Nous acquiesçons tous deux, concentrés.

- Quand les équipes doivent-elles être opérationnelles ? demande Béatrice.

- Vous partez dimanche et aurez toute la semaine suivante pour mener les cent premiers entretiens de recrutement. La semaine suivante sera dédiée à la formation de ces premiers agents. Dans un mois, vous devrez avoir recruté les cinq cent opérateurs et être capables de mener à bien nos campagnes de prospection. Cette transition est déjà coûteuse pour le groupe et nous n'accepterons pas de retard dans l'exécution de ce plan. Suis-je clair ?

Nouveaux hochements de tête de notre part.

- Bien. Je vous laisse prendre connaissance de ces documents. Retrouvez-moi au secrétariat de direction à quatorze heures exactement.

Et il disparaît de notre vue, emportant avec lui une bonne part de l'électricité qui saturait l'atmosphère.

Avec Béatrice, nous échangeons un regard inquiet et une grimace éloquente avant d'éclater de rire.

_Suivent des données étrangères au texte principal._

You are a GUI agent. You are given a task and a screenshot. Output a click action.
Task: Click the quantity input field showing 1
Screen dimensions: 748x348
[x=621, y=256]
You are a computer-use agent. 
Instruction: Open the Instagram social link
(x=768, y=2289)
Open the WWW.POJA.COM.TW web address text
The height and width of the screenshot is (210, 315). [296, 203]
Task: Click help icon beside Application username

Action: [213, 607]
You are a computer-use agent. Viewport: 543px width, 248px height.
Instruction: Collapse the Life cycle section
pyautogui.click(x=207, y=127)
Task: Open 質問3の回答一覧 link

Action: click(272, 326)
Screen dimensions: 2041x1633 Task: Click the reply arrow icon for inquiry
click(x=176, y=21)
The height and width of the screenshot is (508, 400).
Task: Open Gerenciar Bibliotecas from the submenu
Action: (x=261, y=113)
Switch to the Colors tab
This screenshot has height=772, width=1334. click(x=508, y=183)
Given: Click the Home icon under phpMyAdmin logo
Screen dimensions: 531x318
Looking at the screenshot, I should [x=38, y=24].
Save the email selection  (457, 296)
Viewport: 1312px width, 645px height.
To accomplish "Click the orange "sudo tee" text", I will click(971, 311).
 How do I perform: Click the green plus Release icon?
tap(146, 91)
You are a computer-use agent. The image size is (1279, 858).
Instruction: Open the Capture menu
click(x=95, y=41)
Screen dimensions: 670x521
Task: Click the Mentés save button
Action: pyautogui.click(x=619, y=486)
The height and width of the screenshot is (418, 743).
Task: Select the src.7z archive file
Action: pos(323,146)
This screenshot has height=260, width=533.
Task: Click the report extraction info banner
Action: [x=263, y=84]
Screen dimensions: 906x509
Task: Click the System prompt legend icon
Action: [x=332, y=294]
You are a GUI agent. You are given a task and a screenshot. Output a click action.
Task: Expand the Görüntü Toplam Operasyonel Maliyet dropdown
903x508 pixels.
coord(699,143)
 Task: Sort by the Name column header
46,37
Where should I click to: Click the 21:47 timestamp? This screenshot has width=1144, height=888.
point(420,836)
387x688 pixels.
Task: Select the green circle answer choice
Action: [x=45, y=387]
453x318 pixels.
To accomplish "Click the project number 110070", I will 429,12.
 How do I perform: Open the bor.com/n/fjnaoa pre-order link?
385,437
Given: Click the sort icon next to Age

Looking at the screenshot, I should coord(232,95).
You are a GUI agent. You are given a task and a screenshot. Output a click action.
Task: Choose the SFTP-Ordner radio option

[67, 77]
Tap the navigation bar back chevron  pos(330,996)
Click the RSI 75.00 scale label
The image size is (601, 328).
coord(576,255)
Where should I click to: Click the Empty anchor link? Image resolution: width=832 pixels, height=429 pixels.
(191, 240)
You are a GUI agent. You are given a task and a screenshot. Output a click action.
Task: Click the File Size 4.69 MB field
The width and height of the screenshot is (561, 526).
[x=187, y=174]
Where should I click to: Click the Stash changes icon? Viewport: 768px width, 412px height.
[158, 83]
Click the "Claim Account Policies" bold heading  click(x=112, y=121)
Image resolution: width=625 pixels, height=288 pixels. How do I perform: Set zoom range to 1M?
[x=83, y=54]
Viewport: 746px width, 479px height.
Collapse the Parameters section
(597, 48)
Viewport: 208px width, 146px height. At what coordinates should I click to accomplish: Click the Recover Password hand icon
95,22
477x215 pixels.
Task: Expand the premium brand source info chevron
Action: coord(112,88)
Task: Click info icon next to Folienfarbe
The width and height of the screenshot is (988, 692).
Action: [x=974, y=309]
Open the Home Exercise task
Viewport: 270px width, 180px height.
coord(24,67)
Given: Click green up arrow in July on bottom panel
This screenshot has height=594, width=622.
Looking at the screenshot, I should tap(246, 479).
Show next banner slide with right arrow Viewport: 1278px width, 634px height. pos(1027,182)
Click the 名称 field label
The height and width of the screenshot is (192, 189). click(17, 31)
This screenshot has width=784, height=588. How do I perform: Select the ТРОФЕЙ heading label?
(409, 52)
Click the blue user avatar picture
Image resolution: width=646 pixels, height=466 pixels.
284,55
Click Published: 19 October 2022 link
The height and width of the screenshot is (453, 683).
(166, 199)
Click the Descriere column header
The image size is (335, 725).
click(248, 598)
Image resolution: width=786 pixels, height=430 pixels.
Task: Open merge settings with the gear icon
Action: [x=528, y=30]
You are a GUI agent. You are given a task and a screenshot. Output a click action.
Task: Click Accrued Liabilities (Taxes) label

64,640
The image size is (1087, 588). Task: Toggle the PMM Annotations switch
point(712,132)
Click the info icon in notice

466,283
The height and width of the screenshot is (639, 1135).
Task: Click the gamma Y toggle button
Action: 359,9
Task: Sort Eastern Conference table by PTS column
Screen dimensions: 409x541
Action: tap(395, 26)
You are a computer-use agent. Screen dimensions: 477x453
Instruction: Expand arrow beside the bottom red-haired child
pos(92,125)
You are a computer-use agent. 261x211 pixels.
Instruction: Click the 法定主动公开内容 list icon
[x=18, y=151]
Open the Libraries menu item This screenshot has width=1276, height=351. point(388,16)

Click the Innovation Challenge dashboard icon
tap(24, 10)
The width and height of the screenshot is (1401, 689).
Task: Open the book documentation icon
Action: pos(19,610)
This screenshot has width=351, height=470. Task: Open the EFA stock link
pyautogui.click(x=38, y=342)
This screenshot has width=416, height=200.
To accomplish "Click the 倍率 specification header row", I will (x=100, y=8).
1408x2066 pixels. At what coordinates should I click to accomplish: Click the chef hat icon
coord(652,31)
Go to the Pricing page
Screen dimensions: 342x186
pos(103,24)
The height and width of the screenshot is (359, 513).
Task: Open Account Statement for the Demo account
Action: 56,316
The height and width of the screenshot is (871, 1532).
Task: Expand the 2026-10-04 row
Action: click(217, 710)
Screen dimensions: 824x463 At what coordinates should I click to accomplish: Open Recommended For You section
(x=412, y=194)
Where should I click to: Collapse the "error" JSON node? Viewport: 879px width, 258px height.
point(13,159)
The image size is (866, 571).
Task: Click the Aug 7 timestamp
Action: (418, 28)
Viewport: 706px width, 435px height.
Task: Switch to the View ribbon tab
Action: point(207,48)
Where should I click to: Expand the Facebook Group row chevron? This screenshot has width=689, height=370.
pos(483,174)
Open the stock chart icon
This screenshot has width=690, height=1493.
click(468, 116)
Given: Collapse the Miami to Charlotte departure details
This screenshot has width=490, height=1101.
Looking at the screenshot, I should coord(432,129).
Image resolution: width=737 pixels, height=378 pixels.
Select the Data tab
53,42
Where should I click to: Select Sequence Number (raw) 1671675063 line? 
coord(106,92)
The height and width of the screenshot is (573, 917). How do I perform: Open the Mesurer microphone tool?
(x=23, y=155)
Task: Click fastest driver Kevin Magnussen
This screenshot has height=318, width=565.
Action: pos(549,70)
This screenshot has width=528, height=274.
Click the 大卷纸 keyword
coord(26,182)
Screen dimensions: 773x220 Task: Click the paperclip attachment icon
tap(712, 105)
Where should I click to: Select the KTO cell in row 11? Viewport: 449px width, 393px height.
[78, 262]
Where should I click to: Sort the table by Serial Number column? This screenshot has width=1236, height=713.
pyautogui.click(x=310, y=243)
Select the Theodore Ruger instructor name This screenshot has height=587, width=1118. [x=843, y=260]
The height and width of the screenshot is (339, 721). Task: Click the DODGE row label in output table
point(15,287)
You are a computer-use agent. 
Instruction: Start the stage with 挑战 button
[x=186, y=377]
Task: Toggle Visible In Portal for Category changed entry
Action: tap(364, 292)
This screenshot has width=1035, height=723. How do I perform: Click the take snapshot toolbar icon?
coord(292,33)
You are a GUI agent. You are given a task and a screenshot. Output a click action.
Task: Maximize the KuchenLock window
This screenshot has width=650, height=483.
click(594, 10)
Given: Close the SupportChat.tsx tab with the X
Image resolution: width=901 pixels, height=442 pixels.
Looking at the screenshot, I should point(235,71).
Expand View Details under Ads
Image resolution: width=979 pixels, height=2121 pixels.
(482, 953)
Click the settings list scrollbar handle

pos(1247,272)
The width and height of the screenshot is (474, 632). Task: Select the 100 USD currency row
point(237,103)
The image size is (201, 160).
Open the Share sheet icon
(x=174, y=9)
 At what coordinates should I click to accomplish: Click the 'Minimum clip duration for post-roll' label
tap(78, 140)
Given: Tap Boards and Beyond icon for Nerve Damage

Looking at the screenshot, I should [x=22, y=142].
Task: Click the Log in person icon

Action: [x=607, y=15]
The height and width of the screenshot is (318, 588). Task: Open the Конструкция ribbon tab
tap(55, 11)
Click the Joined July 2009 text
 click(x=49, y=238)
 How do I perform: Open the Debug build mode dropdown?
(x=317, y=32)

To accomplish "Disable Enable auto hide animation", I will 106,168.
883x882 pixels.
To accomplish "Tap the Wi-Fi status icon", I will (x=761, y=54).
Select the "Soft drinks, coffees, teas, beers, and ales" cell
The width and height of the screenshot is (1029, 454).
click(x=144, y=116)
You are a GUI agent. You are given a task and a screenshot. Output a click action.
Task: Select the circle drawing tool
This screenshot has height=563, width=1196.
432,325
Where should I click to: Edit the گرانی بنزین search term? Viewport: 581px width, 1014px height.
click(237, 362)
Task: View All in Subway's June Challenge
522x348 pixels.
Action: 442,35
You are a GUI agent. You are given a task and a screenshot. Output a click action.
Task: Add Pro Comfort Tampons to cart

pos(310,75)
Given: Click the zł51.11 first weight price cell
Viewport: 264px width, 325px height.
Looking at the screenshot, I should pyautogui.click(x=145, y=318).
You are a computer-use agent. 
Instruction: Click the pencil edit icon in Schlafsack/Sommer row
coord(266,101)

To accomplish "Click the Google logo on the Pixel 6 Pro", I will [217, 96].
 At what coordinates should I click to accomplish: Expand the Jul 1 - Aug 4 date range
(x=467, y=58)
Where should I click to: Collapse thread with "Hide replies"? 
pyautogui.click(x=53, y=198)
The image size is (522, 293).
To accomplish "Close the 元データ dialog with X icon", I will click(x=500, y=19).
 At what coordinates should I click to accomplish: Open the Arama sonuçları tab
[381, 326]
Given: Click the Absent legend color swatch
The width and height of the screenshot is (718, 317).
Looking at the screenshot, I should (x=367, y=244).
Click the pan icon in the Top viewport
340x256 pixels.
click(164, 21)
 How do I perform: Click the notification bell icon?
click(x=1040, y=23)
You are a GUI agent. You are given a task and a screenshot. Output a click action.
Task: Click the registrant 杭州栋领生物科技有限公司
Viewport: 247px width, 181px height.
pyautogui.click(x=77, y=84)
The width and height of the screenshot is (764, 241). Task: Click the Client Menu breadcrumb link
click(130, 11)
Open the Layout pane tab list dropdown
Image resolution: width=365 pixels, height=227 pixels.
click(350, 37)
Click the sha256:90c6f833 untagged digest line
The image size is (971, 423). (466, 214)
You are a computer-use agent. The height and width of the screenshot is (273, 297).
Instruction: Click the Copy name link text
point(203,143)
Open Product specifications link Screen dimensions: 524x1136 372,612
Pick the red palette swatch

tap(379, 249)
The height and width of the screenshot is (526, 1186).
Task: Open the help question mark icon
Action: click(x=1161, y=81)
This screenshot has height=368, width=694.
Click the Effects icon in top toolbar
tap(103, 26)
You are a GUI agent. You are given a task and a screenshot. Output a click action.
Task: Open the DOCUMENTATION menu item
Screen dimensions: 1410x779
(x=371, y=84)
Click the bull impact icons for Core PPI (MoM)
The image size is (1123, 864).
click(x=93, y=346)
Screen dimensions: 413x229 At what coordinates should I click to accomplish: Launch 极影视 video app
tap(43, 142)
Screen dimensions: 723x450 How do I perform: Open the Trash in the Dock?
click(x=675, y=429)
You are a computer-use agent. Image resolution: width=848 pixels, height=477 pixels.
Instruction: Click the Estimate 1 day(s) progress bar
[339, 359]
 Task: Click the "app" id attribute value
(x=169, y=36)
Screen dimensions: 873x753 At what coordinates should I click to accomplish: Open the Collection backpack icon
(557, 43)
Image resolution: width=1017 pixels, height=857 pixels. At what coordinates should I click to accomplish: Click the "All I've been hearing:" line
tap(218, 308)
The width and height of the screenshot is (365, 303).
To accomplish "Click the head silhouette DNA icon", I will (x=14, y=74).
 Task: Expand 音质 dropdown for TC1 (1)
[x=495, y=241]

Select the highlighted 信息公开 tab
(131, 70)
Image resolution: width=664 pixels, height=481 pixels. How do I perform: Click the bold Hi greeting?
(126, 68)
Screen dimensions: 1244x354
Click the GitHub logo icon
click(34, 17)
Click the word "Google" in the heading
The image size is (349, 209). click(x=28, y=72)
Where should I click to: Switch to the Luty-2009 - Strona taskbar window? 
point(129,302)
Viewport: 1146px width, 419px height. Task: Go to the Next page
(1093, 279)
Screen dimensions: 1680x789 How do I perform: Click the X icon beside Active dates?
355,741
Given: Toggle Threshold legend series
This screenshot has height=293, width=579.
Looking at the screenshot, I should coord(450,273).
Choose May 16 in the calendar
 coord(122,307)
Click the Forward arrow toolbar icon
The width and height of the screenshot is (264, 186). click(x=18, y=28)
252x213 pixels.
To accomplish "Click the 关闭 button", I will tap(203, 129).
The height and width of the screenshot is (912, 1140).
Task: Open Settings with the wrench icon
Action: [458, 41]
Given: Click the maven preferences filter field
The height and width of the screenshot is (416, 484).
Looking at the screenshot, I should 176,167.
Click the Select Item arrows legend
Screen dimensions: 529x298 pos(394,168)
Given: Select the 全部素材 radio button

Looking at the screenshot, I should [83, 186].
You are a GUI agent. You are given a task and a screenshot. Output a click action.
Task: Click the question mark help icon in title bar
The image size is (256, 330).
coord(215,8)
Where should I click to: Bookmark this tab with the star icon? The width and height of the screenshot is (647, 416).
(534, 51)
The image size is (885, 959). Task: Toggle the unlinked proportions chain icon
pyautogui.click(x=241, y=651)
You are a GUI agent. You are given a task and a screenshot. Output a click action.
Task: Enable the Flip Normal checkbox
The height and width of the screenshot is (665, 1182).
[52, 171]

C'est bon de ne pas être seuls.

C'est bon de ne plus être seul.

- Bon ! On s'y met ?

- Mouais, dis-je, résolu mais pas forcément enthousiaste.

Faut dire que je suis plutôt crevé.

- On lit chacun de son côté et on échange à la fin de chaque partie nos points de vue ?

Ma proposition semble lui convenir.

Nous commençons donc l'épluchage laborieux du pointilleux dossier. Je réalise brusquement que j'ai oublié de changer de place et j'en suis ravi ! Au coude à coude sur le grand bureau, nous ne manquons pas vraiment de place et j'aime ce sentiment jusque là inconnu de faire équipe.